** EXERCISE **
Leaving out the pictures, output the lines from the one that contains "The width and height of the screenshot is (1009, 850)." through the end of the material, exactly as they stand.

RECORDS SUPPLIED: Begin

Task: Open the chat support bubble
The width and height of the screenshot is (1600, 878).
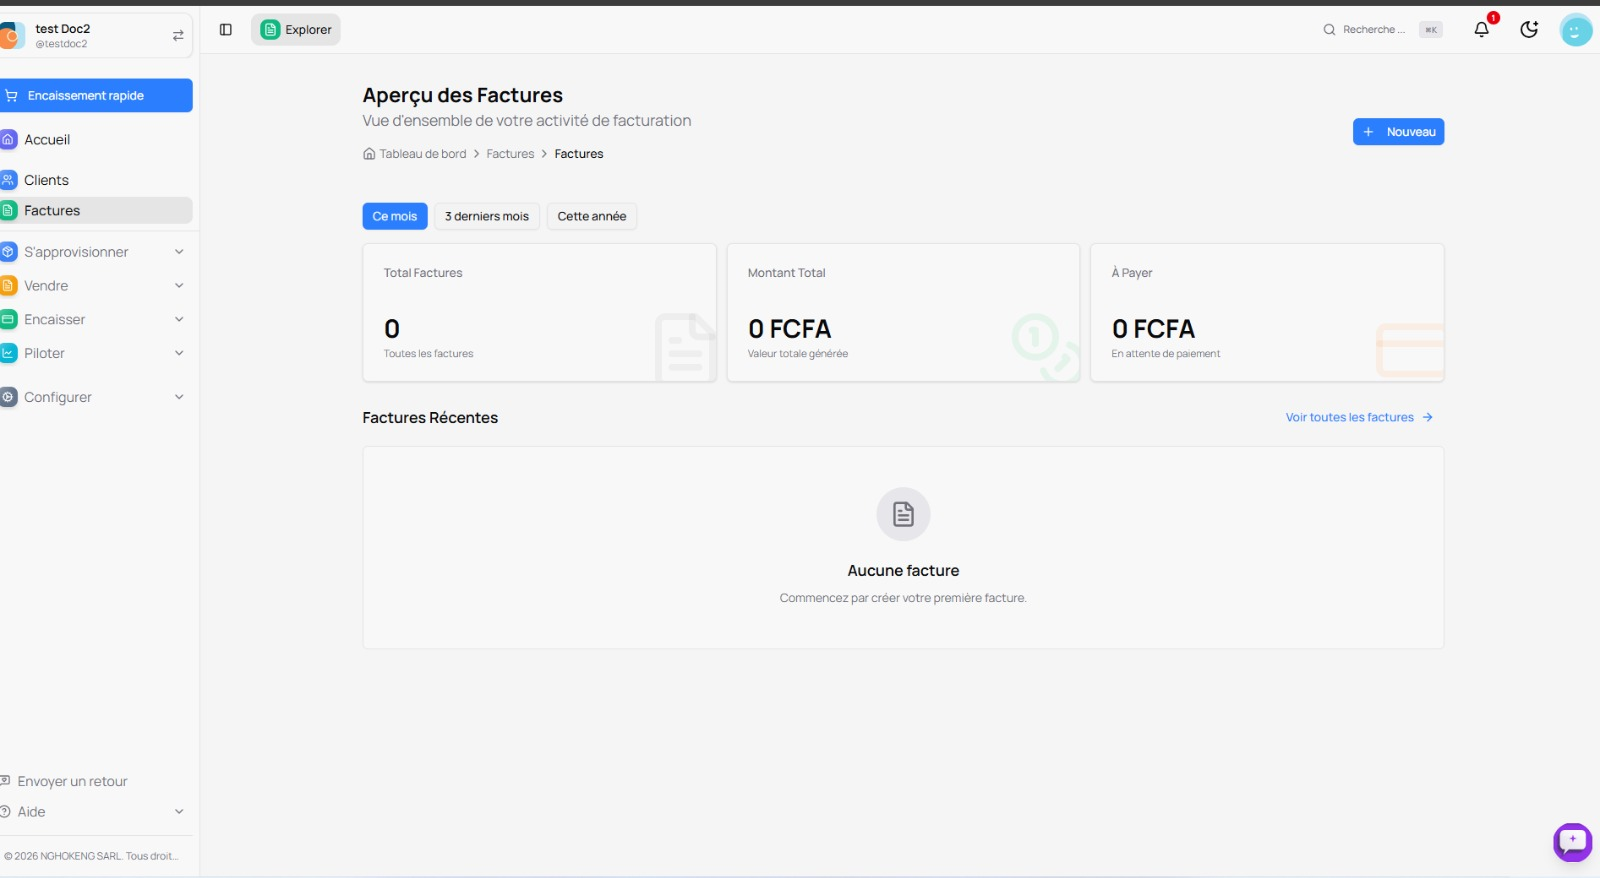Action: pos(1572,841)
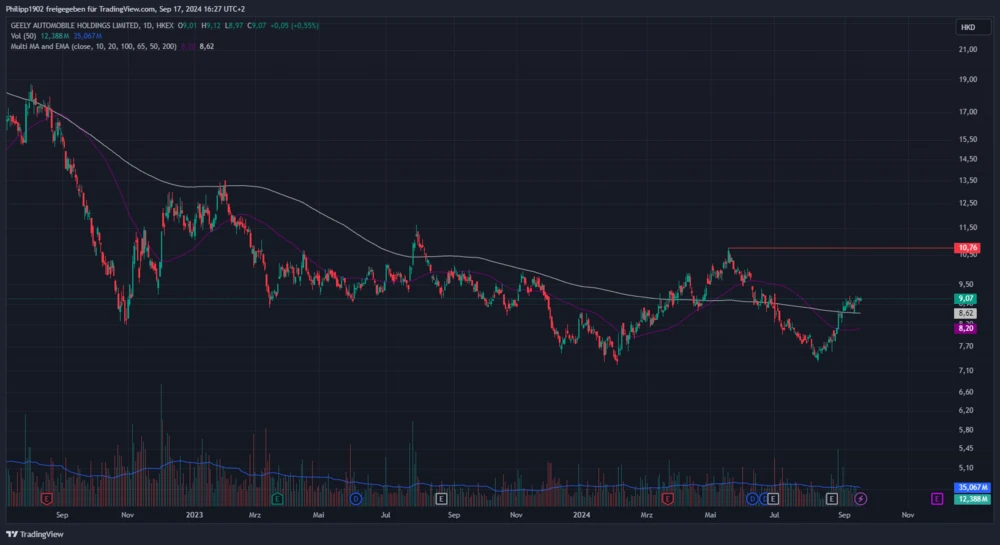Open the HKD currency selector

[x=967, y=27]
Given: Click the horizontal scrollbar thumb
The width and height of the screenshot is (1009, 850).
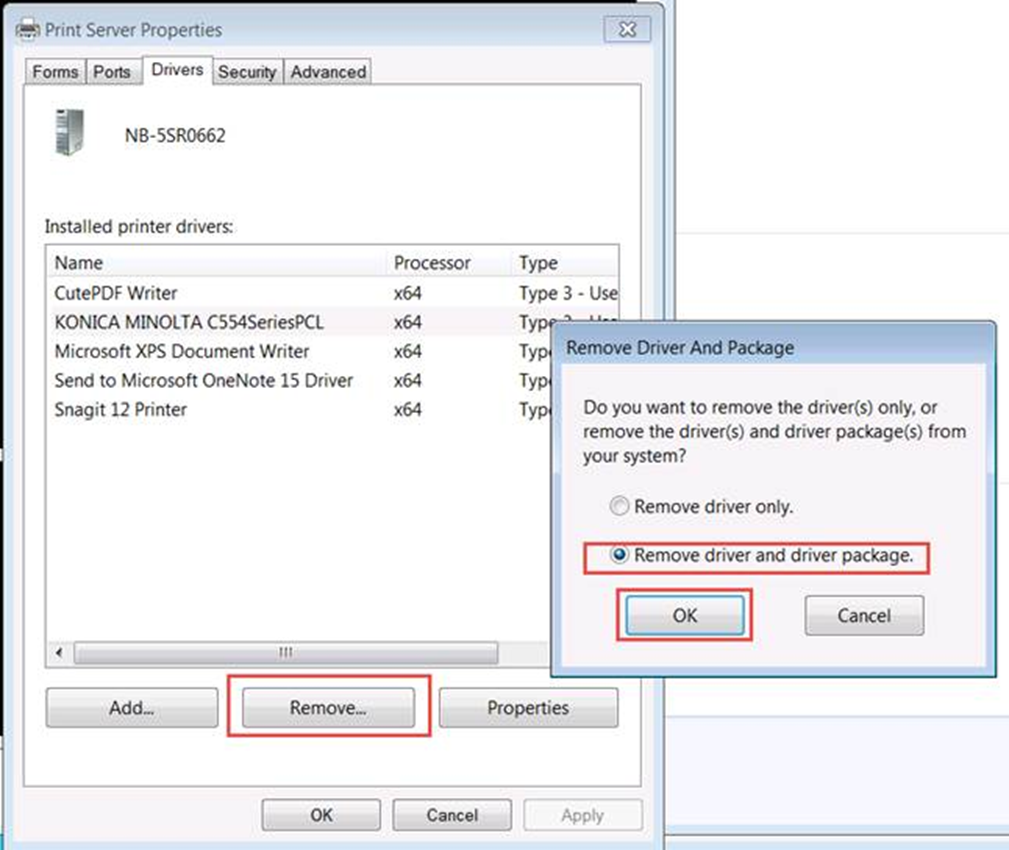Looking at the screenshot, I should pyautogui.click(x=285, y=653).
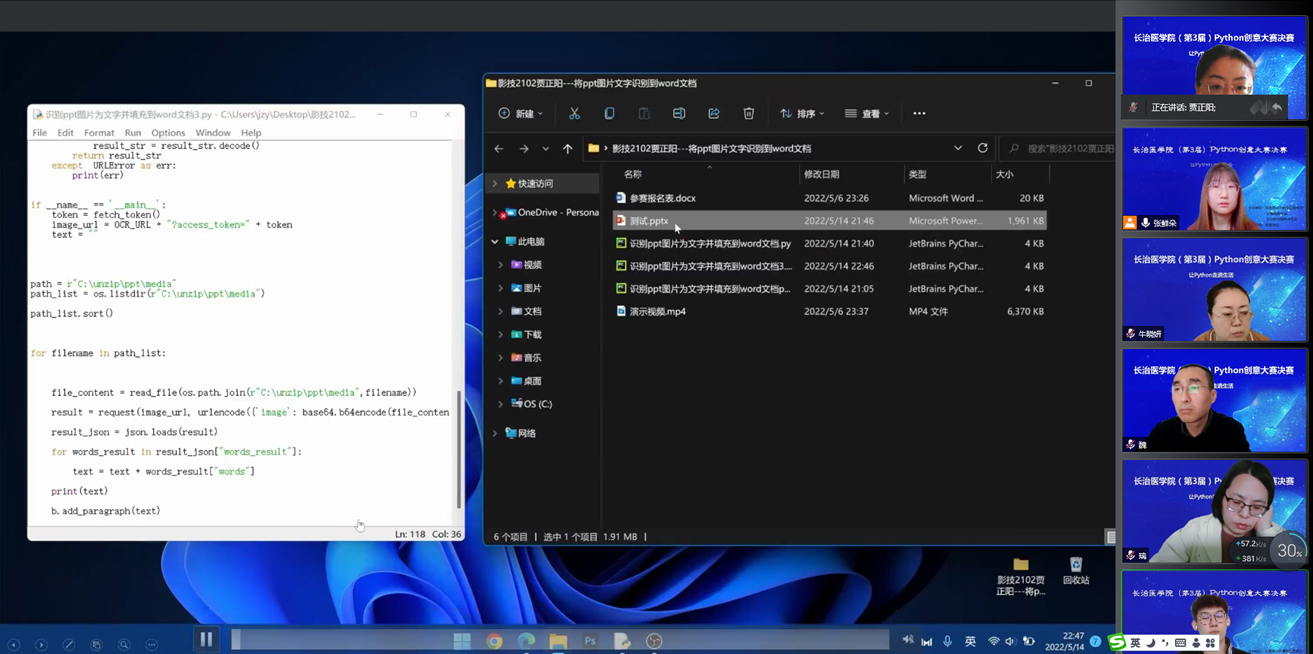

RECORDS SUPPLIED: End

** YOUR SOLUTION **
The width and height of the screenshot is (1009, 850).
Looking at the screenshot, I should pyautogui.click(x=285, y=653).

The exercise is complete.